Must just be those pesky heathens, arranging a massive conspiracy to deprive the true believers of their source material (which they can get for free everywhere from street-corners to hourly motel rooms )  . . .

Um?  No.  Wait.  Perhaps it is the truly righteous, outraged that their Holy Book is on offer in a place that also contains blasphemous material, and they feel it is their responsibility to liberate the Book in question from such a profane context, by stealing it.

Nah.  Oh! Maybe it is just folks who are already ‘Saved,’ by having declared it so, and thus bear no further responsibility for their merely temporal acts, because, by their own declaration, they are already forgiven any ‘Sin’ of this Earth.  That could be the explanation. Nah, that would be cynical.

Or it could be because the ‘Devil’ made them do it.  But that would be silly, because, really, what use would the devil have for millions of stolen Bibles other than as fuel to help burn the thieves? And how would he get them to take the stolen Bible with them? Ghosts have books?  Nah.
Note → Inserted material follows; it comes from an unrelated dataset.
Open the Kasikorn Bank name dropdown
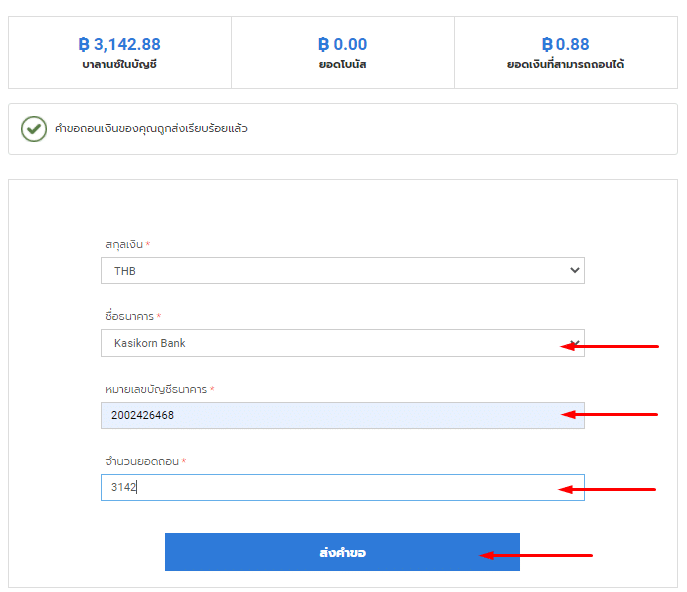Image resolution: width=687 pixels, height=592 pixels. [x=330, y=343]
This one is a real head-scratcher . . .


----------



## centerpin fan (Oct 11, 2013)

Asath said:


> Unsurprisingly, the book most often stolen, nationwide, from both libraries and bookstores, by a wide and impressive margin (nothing else is even close), is . . .
> 
> The Holy Bible.



... much to the chagrin of Abbie Hoffman:

http://www.amazon.com/Steal-This-Book-Abbie-Hoffman/dp/156858217X


----------



## Asath (Oct 12, 2013)

Indeed.  That was the first thing that came to my mind too.  I mean, you INVITE people to steal the book, and they don’t.  You put one out that tells them, plainly, NOT to steal at all, and they do.  There’s something here about basic human nature that defies humanity’s own endless descriptions of themselves.
     Something completely counterintuitive clicks when you read that fact, and then wisely go out and find out it is a verified fact – not something some idiot like Al Gore made up to make a point.  What could possibly motivate this sort of thing?
     Moreso, because the Holy Book in question is free for the asking, and any believer would gladly give you theirs if you wanted it that badly and couldn’t find one.
     It makes no sense, and seems to speak something about people, in general, that defies easy analysis and glib articulation.
     I have no particular agenda with this thread – I was sort of floored by the fact when it crossed my desk, and just wondered if anyone had any ideas about this one.  If true mystery actually exists, it seems that this one qualifies.


----------



## JamHunts (Oct 13, 2013)

Hollow rhetoric as usual.


----------



## drippin' rock (Oct 13, 2013)

JamHunts said:


> Hollow rhetoric as usual.



Does this mean he is wrong?  Is the bible NOT the most stolen book?


----------



## Asath (Oct 13, 2013)

“Hollow rhetoric as usual.’

Ah.  I’ve so come to prize empty, judgmental, snarky, content-free, thought-free, and intelligence-free responses from the well-washed masses here.  Thanks for your time and advanced thinking, sir.   Any discussion stands enhanced by this kind of enlightened contribution.


----------



## pnome (Oct 13, 2013)

Asath said:


> Unsurprisingly, the book most often stolen, nationwide, from both libraries and bookstores, by a wide and impressive margin (nothing else is even close), is . . .
> 
> The Holy Bible.



I find this hard to believe.  Can you site a source for this?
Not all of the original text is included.